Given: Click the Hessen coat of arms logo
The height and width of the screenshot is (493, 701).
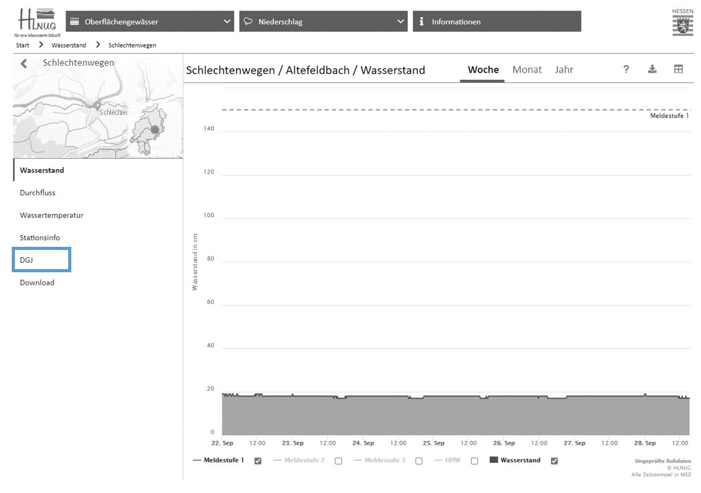Looking at the screenshot, I should coord(682,23).
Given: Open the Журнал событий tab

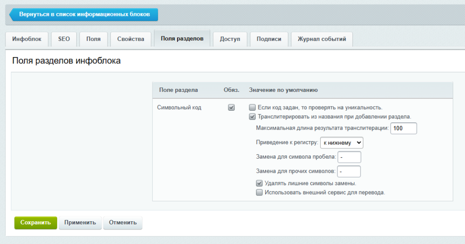Looking at the screenshot, I should pos(322,39).
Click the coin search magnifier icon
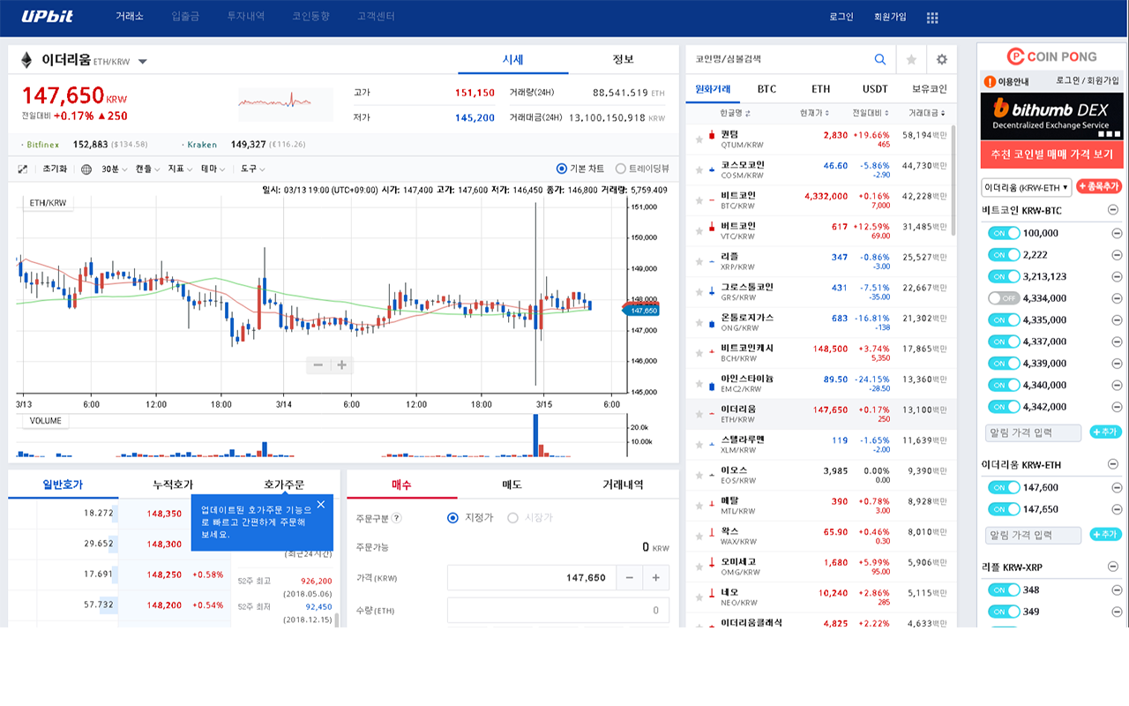1129x706 pixels. (x=879, y=59)
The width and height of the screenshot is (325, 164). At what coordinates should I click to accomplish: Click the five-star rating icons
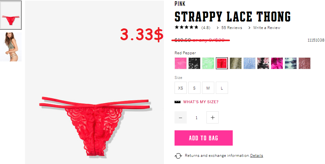(x=186, y=27)
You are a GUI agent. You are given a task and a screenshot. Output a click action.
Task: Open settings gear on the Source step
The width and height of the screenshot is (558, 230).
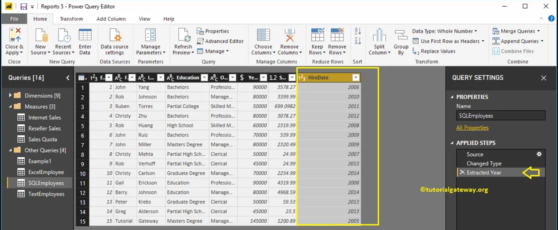click(539, 154)
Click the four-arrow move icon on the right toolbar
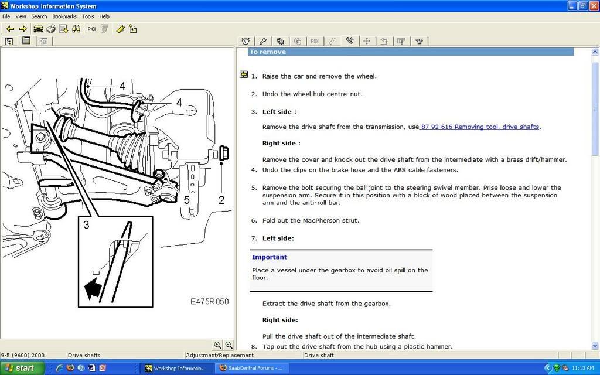This screenshot has width=600, height=375. pos(367,41)
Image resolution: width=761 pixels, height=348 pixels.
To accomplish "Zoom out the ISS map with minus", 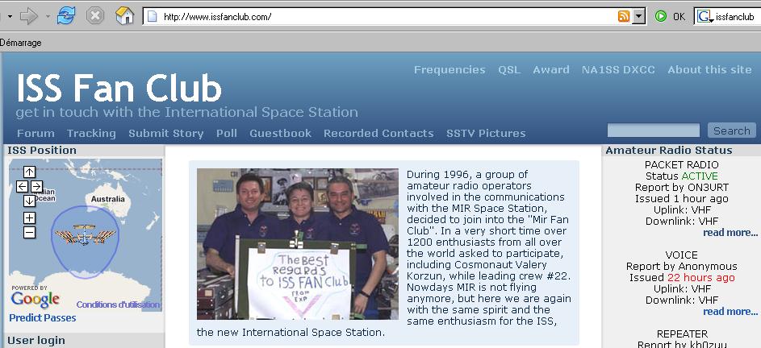I will point(29,233).
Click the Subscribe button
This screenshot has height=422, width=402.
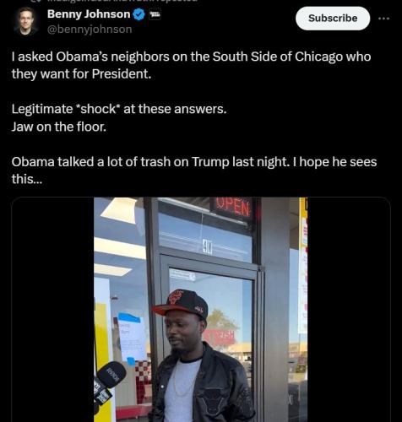[333, 19]
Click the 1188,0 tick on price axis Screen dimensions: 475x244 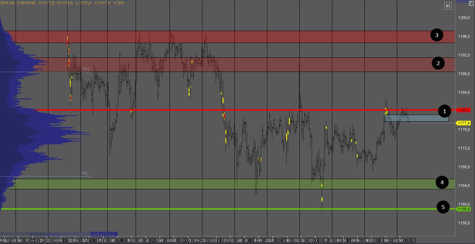point(463,74)
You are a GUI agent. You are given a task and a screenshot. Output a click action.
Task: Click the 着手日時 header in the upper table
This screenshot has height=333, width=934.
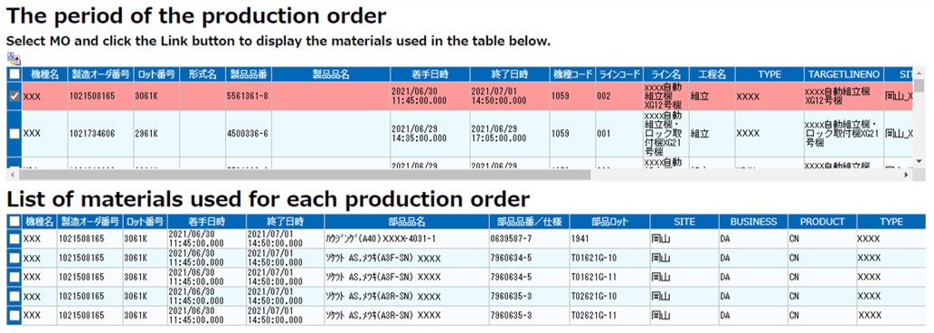point(430,74)
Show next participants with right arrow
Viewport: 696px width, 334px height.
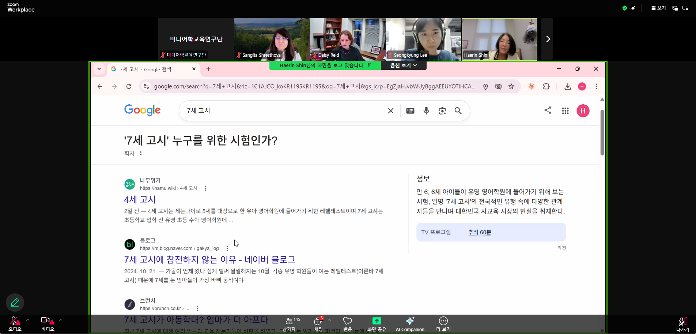pyautogui.click(x=548, y=39)
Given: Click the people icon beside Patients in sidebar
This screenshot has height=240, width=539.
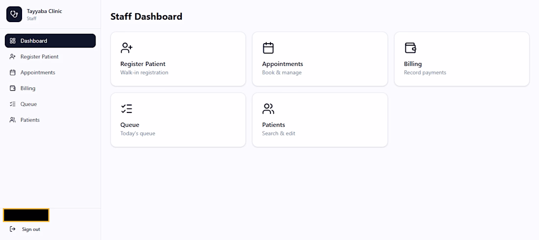Looking at the screenshot, I should (x=13, y=120).
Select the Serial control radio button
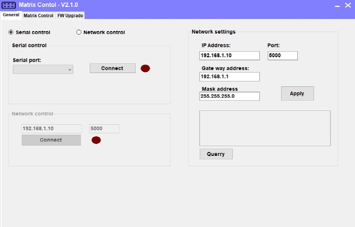The width and height of the screenshot is (355, 227). pyautogui.click(x=11, y=33)
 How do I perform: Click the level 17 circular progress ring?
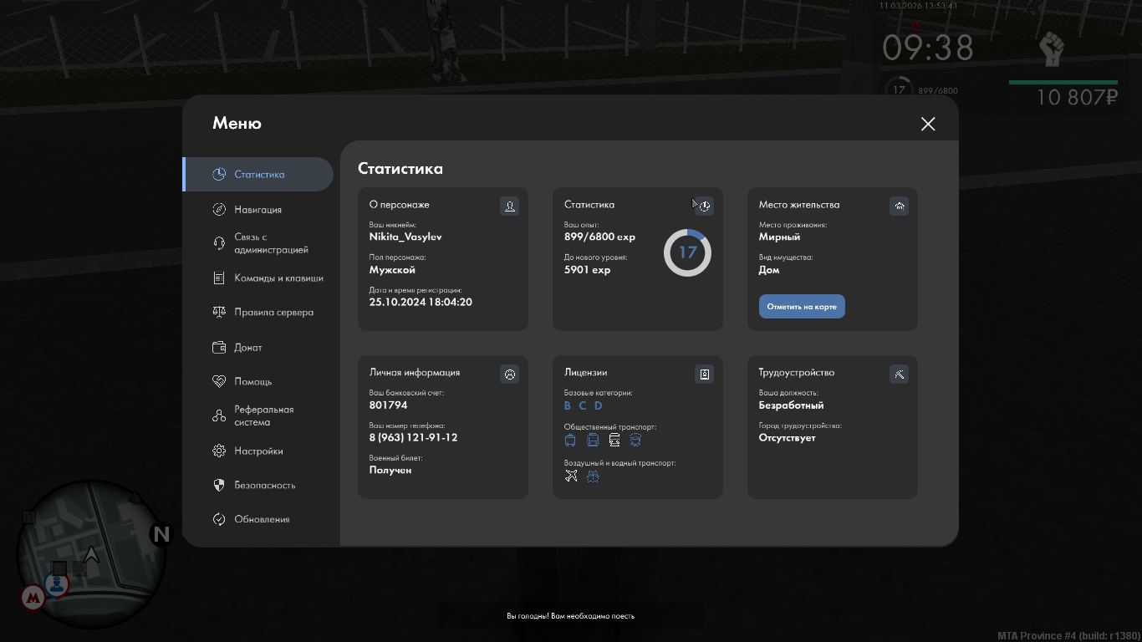pos(687,252)
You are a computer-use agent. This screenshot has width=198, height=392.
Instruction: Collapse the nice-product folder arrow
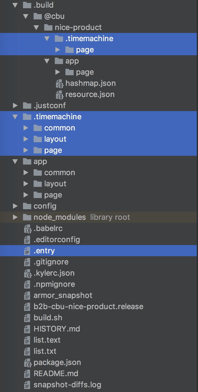point(37,28)
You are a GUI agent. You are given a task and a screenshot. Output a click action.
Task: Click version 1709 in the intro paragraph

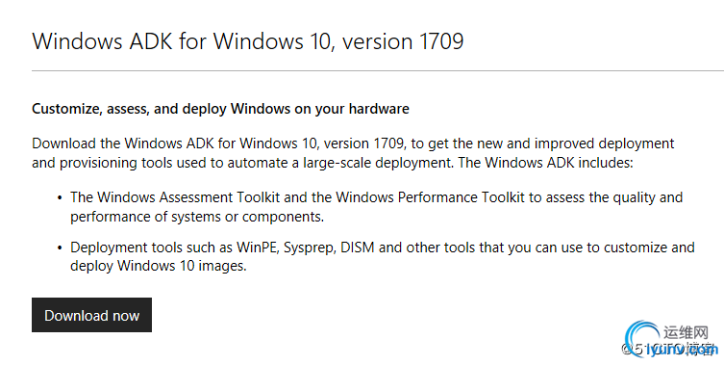[364, 143]
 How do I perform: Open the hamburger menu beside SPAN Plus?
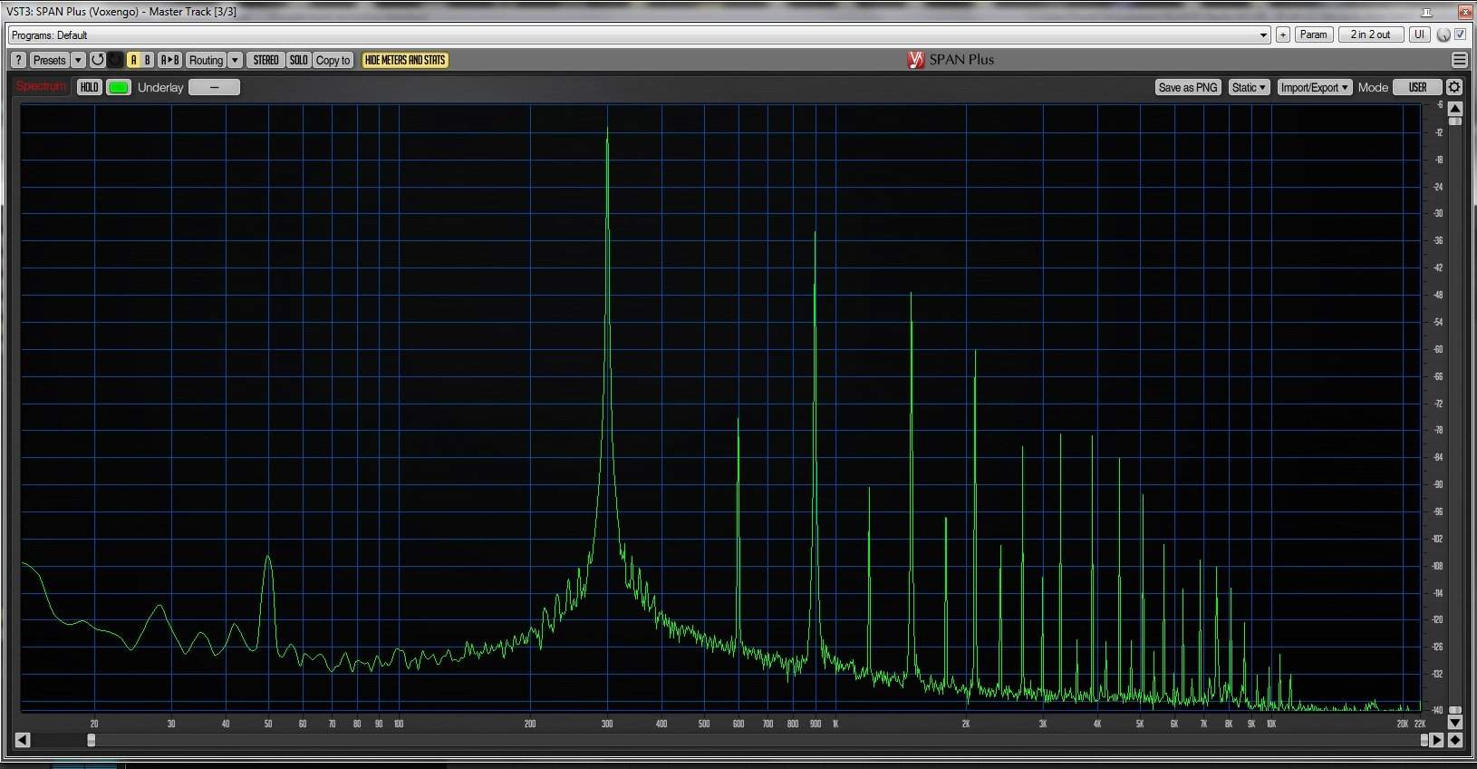pos(1459,60)
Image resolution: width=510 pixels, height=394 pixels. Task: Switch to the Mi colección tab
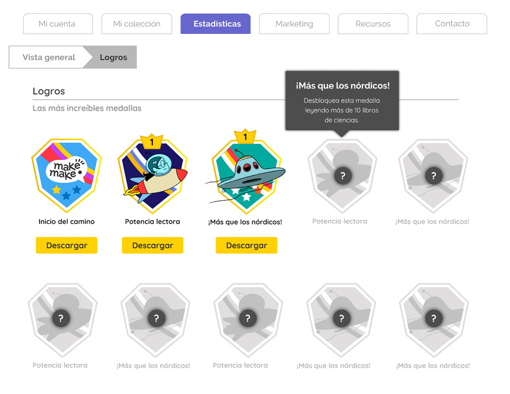click(136, 24)
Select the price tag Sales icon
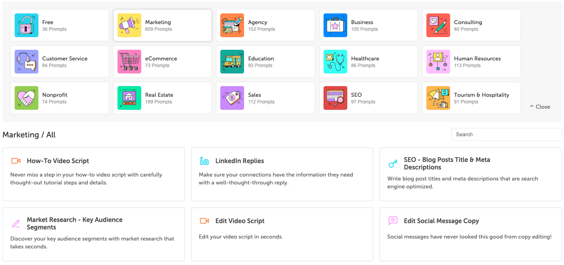This screenshot has width=564, height=265. (x=232, y=98)
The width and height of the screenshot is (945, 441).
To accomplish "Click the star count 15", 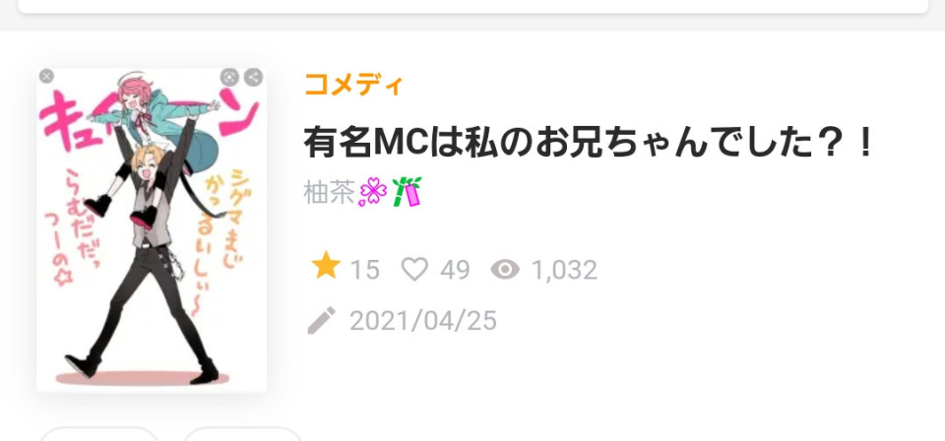I will pyautogui.click(x=364, y=270).
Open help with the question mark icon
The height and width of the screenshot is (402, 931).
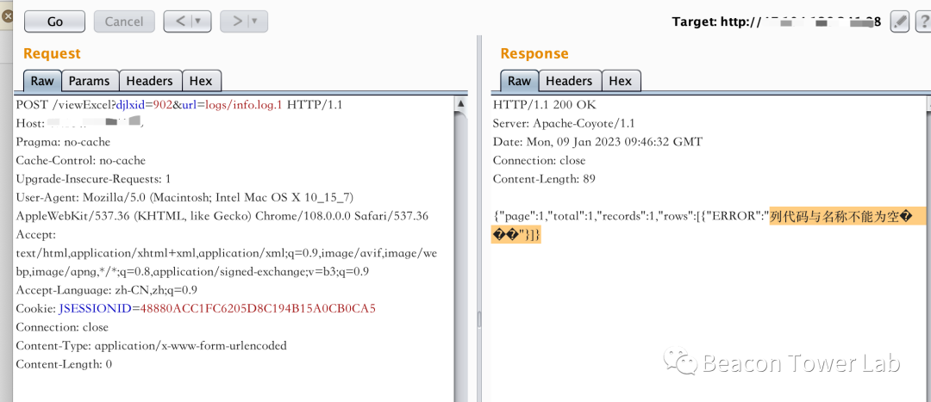click(922, 22)
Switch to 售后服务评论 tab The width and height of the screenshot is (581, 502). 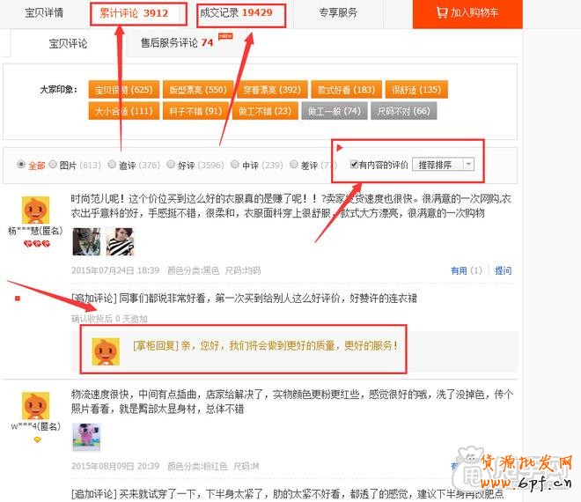coord(176,42)
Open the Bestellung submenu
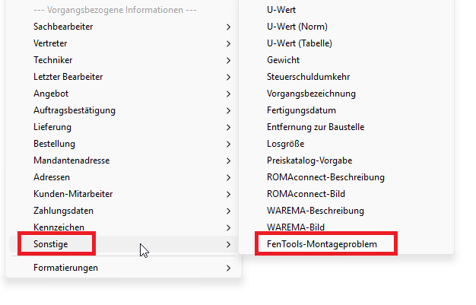The width and height of the screenshot is (476, 305). (54, 144)
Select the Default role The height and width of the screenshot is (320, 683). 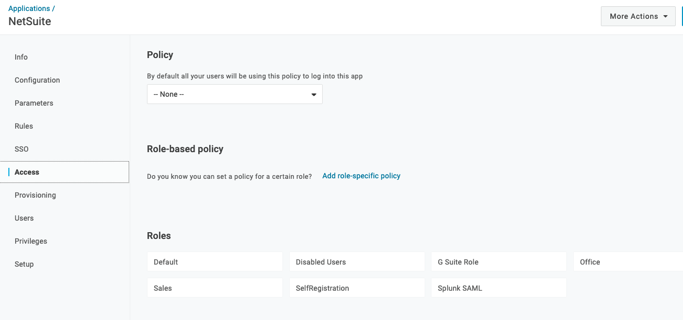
----------------
Directions: Once the line with "The width and height of the screenshot is (325, 164)." is found above, print it and every line after it through the line with "Task: Open settings gear on the Source step", exactly. Pictures stay out.

Solution for this problem:
The width and height of the screenshot is (325, 164). At what coordinates should I click to accomplish: Click the five-star rating icons
(x=186, y=27)
You are a GUI agent. You are given a task and a screenshot. Output a click action.
Task: Open settings gear on the Source step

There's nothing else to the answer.